Lazar Mutlak has pleaded not guilty to charges of raping a Bosniak woman in Gorazde municipality in eastern Bosnia in May 1992.

The Belgrade Higher Court has opened the trial of Lazar Mutlak, a Bosnian Serb wartime reserve policeman and member of Srpsko Gorazde Territorial Defence, for raping a Bosniak women on May 25, 1992.

According to the indictment, Mutlak entered the house of another civilian in the village of Lozje, in Gorazde municipality, where among others was a women of Bosniak nationality.

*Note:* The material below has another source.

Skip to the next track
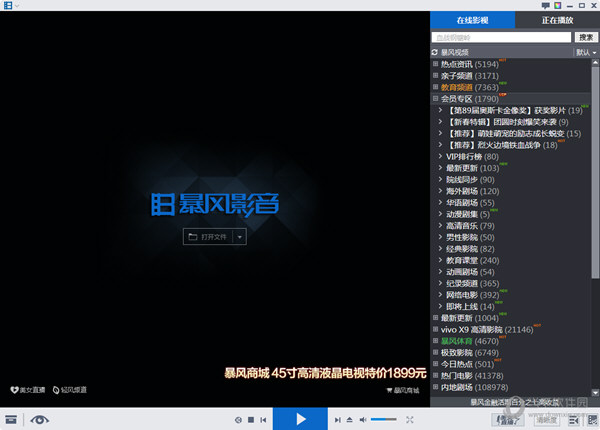Screen dimensions: 600x430 [x=336, y=420]
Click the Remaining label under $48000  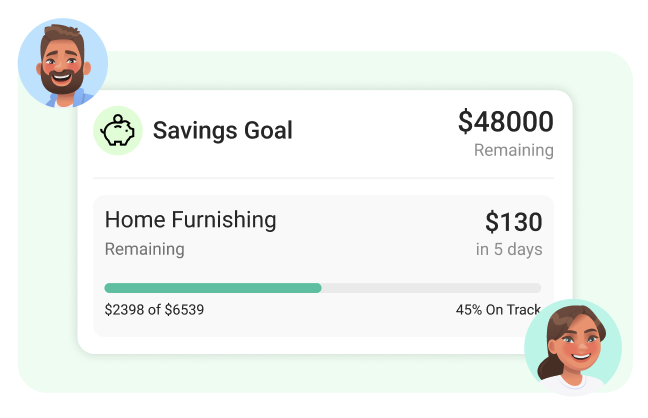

Pointing a gun at her head, Mutlak ordered her to go with him to another room. When she refused, he forced her into the room and raped her. He then threatened her with a gun not to tell anyone about what had happened.

Mutlak pleaded not guilty.

He said he only entered the front yard of the house looking for car parts and that a women asked him inside, crying for help to leave the house.

“I just said I cannot help and that was all of my communication with her,” Mutlak said.

The event happened a few days after Bosnian Serbian forces attacked the village in eastern Bosnia.

Mutlak told the court that he had lived in Canada from 1998 to 2010, but that when he applied for Canadian citizenship, he was questioned about the alleged crime.

“In order to avoid complications with my family, I admitted [the crime] and came here, to answer before this court, in order not to be sent [to trial] in Sarajevo,” Mutlak said.

Serbia took over Mutlak’s case from Bosnia and Herzegovina, where the State Prosecutor’s Office indicted him in March 2019.

Srpsko Gorazde was after the end of the 1992-5 war renamed Novo Gorazde.